Penetration testing for the masses with KaliPosted on May 15, 2013 by Finian
Kālī (Sanskrit: काली, IPA: [kɑːliː]), also known as Kālikā (Sanskrit: कालिका), is the Hindu goddess associated with empowerment, shakti. The name Kali comes from kala, which means black, time, death, lord of death, Shiva. [source: wikipedia]
Interesting and a little scary on first glance, but perhaps more relevant to us, Kali Linux is the new generation of the industry-leading Backtrack Linux penetration testing and security auditing distribution. Kali Linux is a complete re-build of Backtrack from the ground up, adhering completely to Debian development standards. [source: kali.org]
It’s new and kind of [definitely] different from what we have been used to with its predecessor. The target audience for this distribution has changed. It’s intended to be less of a pentester / security consultant / [dare I say it] skiddie oriented distribution and geared more towards the security-savvy sysadmin. It has been brought to us by the well-known Offensive Security team in conjunction with Rapid7. The technical requirements and therefore the associated learning curve for using it are intended to be lower, so that Kali (and perhaps Rapid7) can move into the Enterprise space. It has been suggested that it will be used as an internal security audit / penetration testing platform. Rapid7 will be providing enterprise support for users going forward for just this scenario. [Acquisition on the horizon?]
Does it meet this assertion? Well, at first glance, I’m not sure it’s quite there. Yet.
I guess the ultimate aim for the commercial organisations behind Kali is that any security conscious organisation (with a plugged-in CISO) can conduct their own penetration tests by pushing the Kali release to their technical teams to use. I’m not sure, however, whether the typical sysadmin has the time to invest in penetration testing or the familiarising themselves with the inner workings of a new operating system distribution. I think most would argue that they have enough to do already! More importantly, will your internal teams want to accept the responsibility of assessing and grading the security posture of your network?

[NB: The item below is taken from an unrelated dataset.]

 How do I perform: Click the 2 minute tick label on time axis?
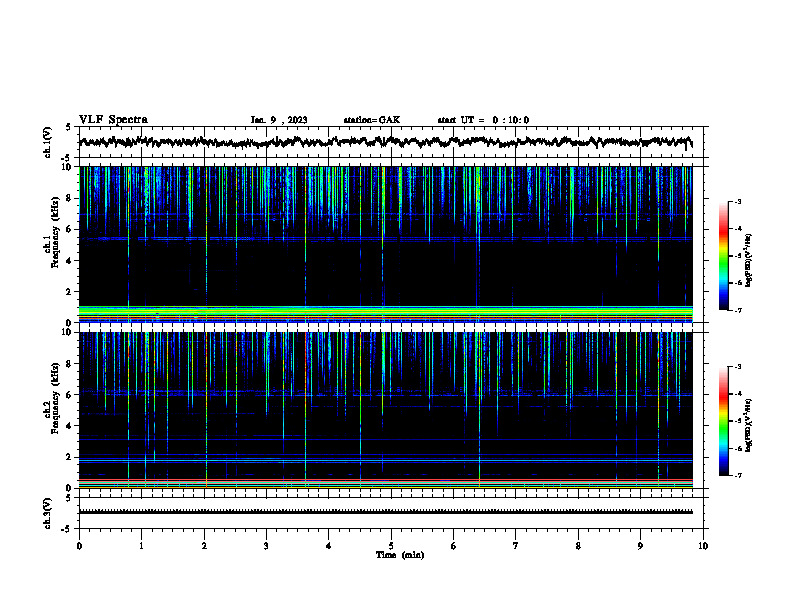click(204, 546)
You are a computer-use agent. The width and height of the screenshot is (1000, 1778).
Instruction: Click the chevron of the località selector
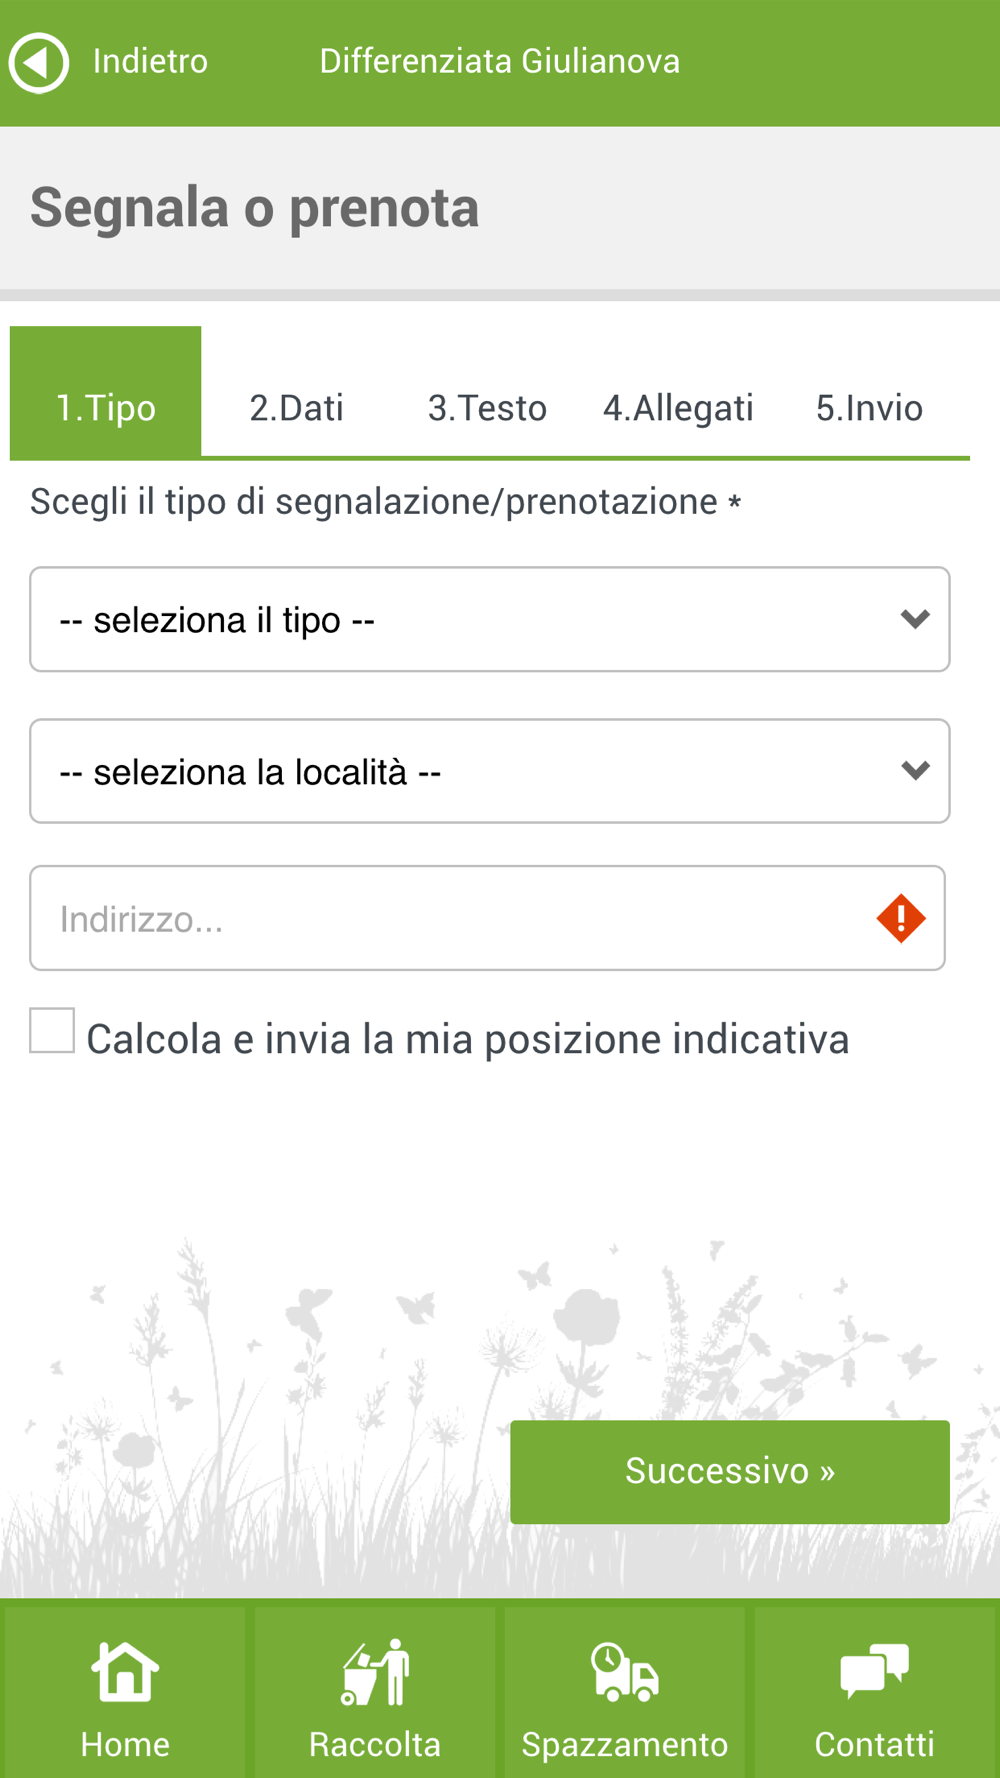pos(915,771)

With this in mind, Kali Linux does not yet provide a point-and-click pentest solution which I think is probably a requirement to meet the needs of this audience. All the common and well known security testing tools are present and neatly packaged within the distribution and the seamless integration of the Metasploit Framework will certainly help users get up, running and exploiting more quickly. However, without a means of correlating the results and findings into one manageable format, the value to the casual part time penetration tester is debatable.

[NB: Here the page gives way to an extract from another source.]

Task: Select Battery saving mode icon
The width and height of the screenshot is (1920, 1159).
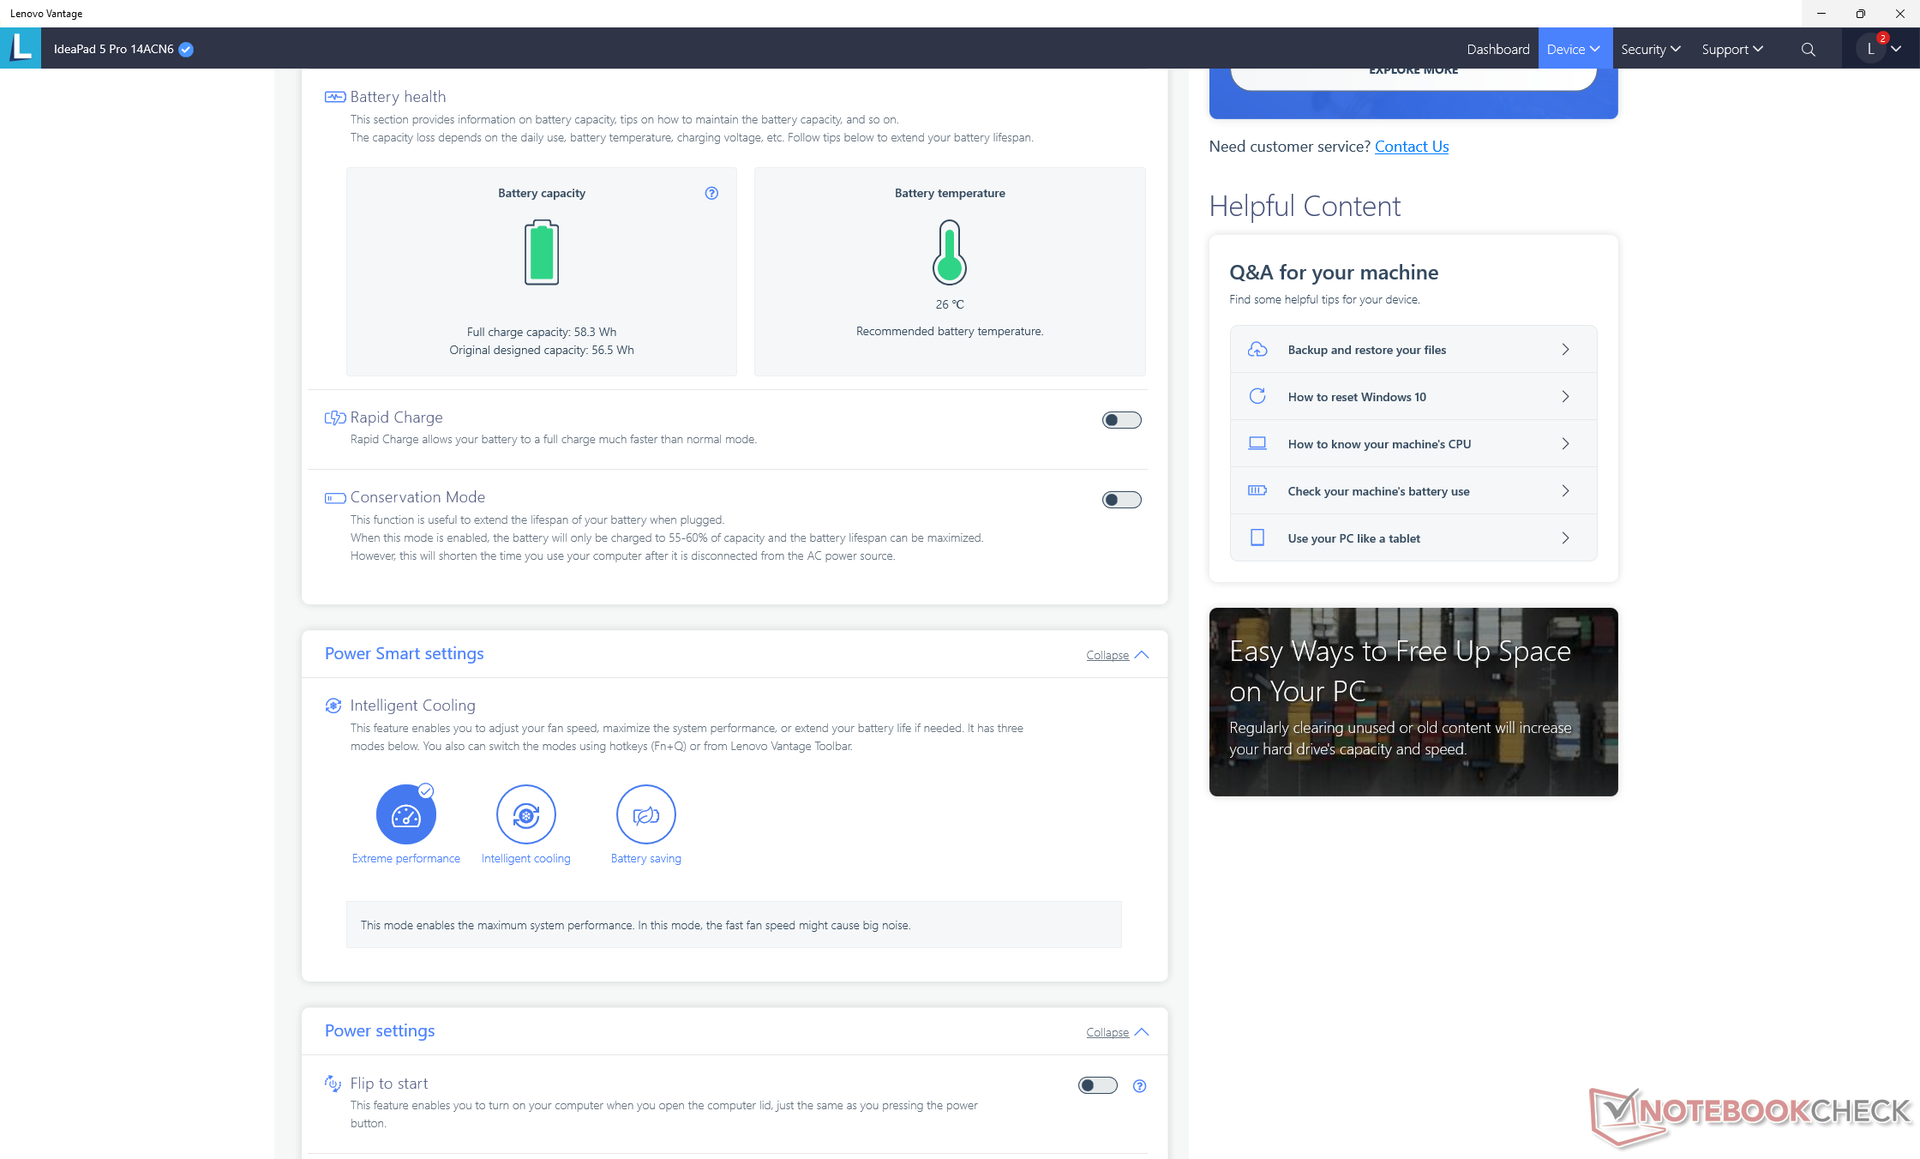Action: (x=646, y=815)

If the idea is to use the much improved Metasploit pentest management engine, this may well appeal to the less technical user; however, does that now make it a platform which simply pushes the all-in-one Metasploit pentest tool, rather than allowing those tech-savvy admins into getting down and dirty with a real testing methodology? For a non-Linux experienced Administrator there is always the Metasploit Windows edition, which, on the surface, is a simpler solution.
In my opinion, until Kali gets to a point where a less technical user can interface with a shiny GUI, provide a network range, tweak a few settings and click to go, other solutions will be favoured; maybe Nessus or, for the financially unimpaired, Nexpose.

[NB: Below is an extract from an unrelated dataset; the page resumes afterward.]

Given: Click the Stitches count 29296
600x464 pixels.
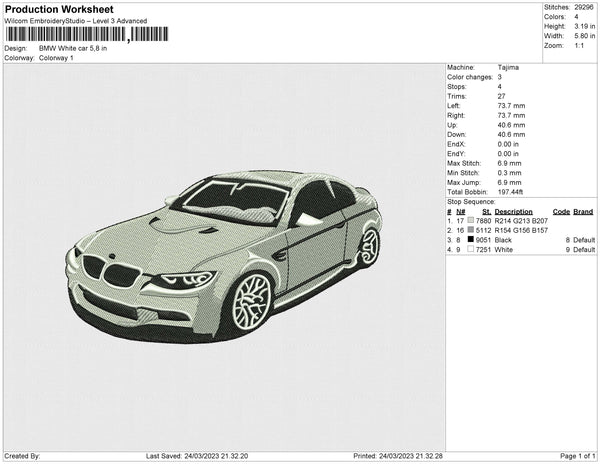Looking at the screenshot, I should coord(584,7).
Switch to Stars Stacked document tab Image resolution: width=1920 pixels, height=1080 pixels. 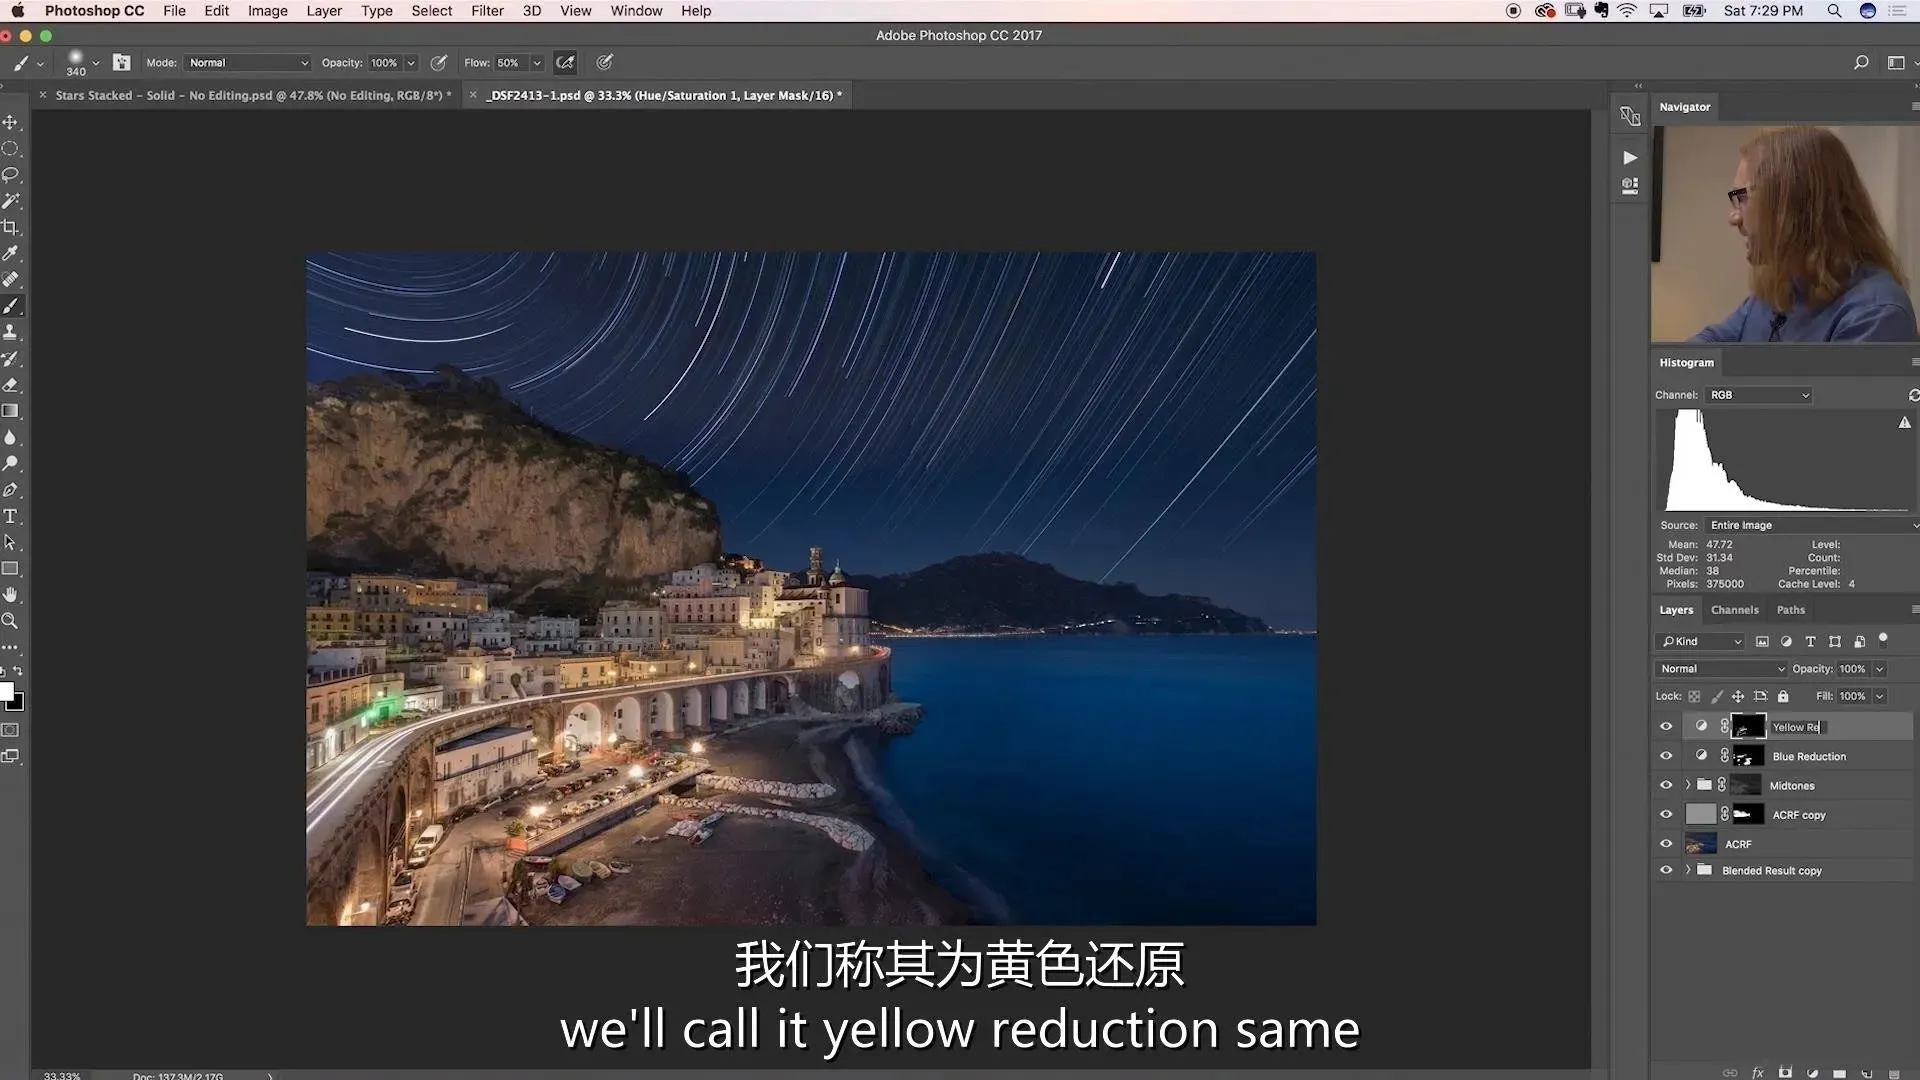click(252, 96)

None of the this should detract in any way from the release of Kali Linux, however, and as a Backtrack user I can safely say that the move is an excellent development. It promises to offer a whole lot back to the Debian community and it’s more stable and sleeker than before. My next post will be a more technical look at the new Kali release, some of the changes there have been from Backtrack (mainly based on the move to Debian from Ubuntu!) and what else we can expect from the next generation pentest platform.